» **What to produce**
Read the records beneath this task and copy every line that contains the string "icon".

» **Records**
_ _ _ _ _ _ _
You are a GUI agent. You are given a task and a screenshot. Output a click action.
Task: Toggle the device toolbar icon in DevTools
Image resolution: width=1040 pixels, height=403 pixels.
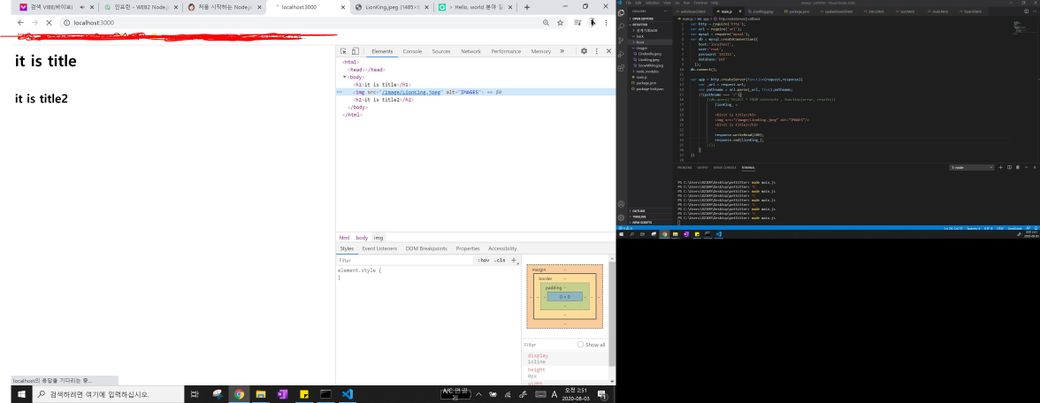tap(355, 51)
_ _ _ _ _ _ _
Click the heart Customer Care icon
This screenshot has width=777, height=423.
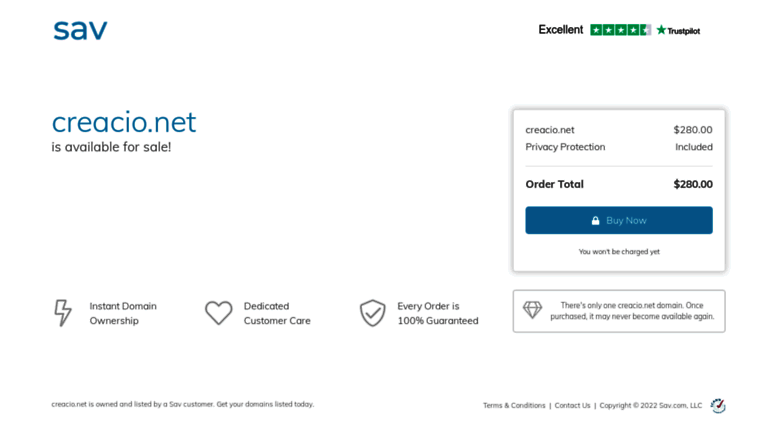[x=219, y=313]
_ _ _ _ _ _ _
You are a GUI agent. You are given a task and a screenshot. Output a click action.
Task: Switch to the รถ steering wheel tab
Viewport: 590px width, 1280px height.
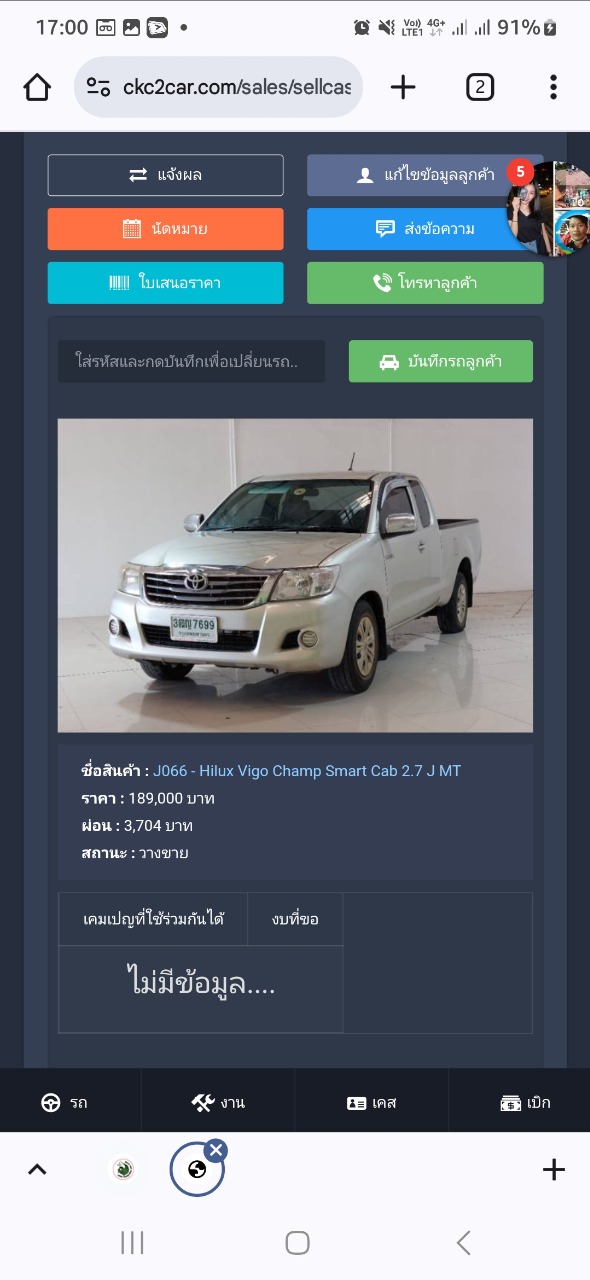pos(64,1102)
_ _ _ _ _ _ _
» **Your solution**
Task: Toggle the device toolbar icon in DevTools
Click the heart Customer Care icon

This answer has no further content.